_Your task:_
Could you reproduce the lines below from the one with "You are a computer-use agent. Viewport: 1456px" through the one with "Task: Confirm with the 确定 button"? Keep both ends and add nothing.

_Information:_

---+---

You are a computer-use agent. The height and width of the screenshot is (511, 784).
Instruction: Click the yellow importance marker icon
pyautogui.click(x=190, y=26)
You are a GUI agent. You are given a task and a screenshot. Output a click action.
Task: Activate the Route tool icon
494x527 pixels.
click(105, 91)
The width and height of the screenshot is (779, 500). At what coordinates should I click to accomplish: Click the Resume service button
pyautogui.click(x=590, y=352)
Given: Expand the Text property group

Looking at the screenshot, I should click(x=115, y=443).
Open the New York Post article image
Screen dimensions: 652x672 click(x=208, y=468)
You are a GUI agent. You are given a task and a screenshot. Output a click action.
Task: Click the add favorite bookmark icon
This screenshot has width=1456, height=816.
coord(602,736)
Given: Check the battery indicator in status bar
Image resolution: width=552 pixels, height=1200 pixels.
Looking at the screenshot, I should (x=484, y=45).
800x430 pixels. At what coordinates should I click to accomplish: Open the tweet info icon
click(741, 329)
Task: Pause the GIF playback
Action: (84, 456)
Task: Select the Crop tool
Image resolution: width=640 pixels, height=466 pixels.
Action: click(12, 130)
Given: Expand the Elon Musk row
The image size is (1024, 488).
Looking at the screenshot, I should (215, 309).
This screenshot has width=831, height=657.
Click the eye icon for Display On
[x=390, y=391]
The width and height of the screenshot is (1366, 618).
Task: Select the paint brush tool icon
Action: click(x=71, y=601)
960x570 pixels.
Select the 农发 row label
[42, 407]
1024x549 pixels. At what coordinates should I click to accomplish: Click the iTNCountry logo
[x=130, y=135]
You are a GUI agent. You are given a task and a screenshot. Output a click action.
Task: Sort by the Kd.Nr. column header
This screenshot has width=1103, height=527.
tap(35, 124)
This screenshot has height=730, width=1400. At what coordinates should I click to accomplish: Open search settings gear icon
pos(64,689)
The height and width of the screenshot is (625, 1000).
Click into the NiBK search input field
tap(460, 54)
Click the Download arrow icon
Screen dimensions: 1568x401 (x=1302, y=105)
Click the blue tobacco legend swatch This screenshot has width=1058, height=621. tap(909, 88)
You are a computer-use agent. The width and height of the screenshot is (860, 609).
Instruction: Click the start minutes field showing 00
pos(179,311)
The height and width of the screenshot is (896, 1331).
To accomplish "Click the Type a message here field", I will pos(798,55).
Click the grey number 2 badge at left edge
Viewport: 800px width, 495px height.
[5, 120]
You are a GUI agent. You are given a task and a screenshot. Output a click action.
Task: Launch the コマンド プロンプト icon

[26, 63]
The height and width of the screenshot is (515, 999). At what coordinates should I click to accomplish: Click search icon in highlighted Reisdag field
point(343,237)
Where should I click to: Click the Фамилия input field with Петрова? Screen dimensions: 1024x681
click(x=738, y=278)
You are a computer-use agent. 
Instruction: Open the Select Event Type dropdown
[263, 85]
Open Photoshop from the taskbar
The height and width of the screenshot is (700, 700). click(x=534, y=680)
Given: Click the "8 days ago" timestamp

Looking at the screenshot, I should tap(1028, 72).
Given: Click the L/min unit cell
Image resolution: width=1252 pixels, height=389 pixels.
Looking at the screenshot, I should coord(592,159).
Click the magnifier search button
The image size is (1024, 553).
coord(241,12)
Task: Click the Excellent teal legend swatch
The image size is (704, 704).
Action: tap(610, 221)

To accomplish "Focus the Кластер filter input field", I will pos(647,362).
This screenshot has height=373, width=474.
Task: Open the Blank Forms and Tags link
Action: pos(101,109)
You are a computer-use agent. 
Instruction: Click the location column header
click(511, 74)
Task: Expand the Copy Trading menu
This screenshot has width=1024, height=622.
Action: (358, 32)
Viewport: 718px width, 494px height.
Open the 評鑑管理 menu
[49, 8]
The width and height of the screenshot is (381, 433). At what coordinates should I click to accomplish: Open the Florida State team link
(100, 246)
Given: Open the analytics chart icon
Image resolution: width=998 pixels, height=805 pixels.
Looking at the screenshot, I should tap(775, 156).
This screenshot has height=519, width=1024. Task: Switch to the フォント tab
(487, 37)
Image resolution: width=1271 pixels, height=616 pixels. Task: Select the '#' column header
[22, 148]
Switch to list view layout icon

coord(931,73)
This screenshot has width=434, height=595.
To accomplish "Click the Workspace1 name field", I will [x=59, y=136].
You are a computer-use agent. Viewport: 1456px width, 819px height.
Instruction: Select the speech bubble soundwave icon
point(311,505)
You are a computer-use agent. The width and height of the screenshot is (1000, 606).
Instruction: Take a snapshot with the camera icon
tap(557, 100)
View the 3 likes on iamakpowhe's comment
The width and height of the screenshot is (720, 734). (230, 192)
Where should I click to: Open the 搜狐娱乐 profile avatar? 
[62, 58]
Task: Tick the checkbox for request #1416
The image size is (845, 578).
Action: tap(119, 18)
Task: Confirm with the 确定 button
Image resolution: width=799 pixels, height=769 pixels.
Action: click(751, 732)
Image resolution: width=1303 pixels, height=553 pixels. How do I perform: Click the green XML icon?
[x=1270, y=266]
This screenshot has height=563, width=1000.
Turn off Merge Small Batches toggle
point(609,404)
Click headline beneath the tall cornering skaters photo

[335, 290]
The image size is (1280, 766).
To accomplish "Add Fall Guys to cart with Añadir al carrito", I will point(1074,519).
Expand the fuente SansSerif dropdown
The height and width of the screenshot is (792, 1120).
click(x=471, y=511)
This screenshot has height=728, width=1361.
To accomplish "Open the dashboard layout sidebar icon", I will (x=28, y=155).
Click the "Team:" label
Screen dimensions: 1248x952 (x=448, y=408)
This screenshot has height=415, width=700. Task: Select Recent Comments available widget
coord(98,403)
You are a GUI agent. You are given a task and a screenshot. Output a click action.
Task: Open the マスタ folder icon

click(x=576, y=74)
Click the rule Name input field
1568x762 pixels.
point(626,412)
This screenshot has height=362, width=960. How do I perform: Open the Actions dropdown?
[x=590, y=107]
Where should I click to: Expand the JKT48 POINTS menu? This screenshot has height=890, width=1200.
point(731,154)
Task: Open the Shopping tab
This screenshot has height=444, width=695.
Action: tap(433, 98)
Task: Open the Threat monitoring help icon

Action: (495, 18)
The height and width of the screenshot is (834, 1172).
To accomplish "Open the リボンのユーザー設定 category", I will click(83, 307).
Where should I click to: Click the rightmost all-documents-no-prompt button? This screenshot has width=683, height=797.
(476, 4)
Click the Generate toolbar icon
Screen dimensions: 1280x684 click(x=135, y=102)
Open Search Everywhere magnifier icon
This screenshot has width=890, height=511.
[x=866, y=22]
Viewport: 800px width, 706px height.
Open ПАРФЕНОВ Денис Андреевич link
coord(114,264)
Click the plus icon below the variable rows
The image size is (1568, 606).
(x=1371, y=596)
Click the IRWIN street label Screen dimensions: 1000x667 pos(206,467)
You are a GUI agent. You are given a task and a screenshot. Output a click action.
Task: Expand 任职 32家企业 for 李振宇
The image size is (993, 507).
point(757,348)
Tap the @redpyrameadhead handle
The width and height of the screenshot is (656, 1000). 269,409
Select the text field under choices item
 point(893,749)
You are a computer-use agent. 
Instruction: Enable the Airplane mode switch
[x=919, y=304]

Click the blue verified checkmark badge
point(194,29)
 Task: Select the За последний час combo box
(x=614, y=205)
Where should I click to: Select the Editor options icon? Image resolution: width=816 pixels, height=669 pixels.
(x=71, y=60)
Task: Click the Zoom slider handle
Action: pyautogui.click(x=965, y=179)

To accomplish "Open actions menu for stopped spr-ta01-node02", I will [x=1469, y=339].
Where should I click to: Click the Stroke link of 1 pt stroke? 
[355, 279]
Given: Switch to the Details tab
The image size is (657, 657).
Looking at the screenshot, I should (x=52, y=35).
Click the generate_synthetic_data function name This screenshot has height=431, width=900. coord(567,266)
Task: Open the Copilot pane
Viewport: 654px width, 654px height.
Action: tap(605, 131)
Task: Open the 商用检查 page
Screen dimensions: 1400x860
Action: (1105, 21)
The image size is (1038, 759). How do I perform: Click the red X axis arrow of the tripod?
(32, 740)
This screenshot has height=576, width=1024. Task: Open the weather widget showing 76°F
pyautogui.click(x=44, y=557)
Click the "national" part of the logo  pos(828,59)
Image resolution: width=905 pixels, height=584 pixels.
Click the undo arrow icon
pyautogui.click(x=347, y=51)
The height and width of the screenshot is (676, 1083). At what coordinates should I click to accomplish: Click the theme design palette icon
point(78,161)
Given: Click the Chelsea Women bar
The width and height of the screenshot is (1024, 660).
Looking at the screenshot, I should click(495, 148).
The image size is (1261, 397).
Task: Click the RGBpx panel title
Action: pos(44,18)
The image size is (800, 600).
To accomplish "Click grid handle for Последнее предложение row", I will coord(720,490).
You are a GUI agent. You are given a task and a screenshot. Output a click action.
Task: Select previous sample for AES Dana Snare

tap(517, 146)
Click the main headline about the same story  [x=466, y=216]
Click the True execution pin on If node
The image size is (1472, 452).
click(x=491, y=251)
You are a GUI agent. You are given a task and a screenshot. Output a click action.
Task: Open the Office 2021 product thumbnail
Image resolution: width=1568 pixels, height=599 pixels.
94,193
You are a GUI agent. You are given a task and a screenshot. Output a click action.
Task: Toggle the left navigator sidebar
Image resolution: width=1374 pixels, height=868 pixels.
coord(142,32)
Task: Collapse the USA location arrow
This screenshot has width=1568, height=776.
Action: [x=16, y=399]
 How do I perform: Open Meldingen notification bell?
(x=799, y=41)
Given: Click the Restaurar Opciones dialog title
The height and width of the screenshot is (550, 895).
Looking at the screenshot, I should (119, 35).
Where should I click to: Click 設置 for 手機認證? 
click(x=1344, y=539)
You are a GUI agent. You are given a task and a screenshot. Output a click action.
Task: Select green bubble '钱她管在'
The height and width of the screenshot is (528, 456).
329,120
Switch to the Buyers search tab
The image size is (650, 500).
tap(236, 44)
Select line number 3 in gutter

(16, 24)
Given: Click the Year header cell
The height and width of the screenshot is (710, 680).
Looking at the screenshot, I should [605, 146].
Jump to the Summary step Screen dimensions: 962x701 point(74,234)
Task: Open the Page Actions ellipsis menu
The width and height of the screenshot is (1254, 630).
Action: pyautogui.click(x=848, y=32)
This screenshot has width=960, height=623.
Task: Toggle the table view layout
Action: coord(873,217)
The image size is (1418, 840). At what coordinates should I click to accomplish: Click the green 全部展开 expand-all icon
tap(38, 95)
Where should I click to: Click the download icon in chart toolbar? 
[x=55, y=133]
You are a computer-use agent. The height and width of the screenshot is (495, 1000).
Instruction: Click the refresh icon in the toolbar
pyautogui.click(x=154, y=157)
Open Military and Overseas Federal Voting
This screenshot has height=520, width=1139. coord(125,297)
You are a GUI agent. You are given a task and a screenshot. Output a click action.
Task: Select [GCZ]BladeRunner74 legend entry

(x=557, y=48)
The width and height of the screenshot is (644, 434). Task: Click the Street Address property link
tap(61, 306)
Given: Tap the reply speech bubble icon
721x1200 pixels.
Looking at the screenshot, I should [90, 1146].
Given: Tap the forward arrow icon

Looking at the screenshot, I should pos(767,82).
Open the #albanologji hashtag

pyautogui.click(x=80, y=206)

---+---

_Solved exercise:_
You are a computer-use agent. Viewport: 1456px width, 819px height.
Instruction: Select the speech bubble soundwave icon
point(311,505)
You are a computer-use agent. The width and height of the screenshot is (1000, 606).
Instruction: Take a snapshot with the camera icon
tap(557, 100)
View the 3 likes on iamakpowhe's comment
The width and height of the screenshot is (720, 734). (230, 192)
Where should I click to: Open the 搜狐娱乐 profile avatar? 
[62, 58]
Task: Tick the checkbox for request #1416
The image size is (845, 578).
Action: tap(119, 18)
Task: Confirm with the 确定 button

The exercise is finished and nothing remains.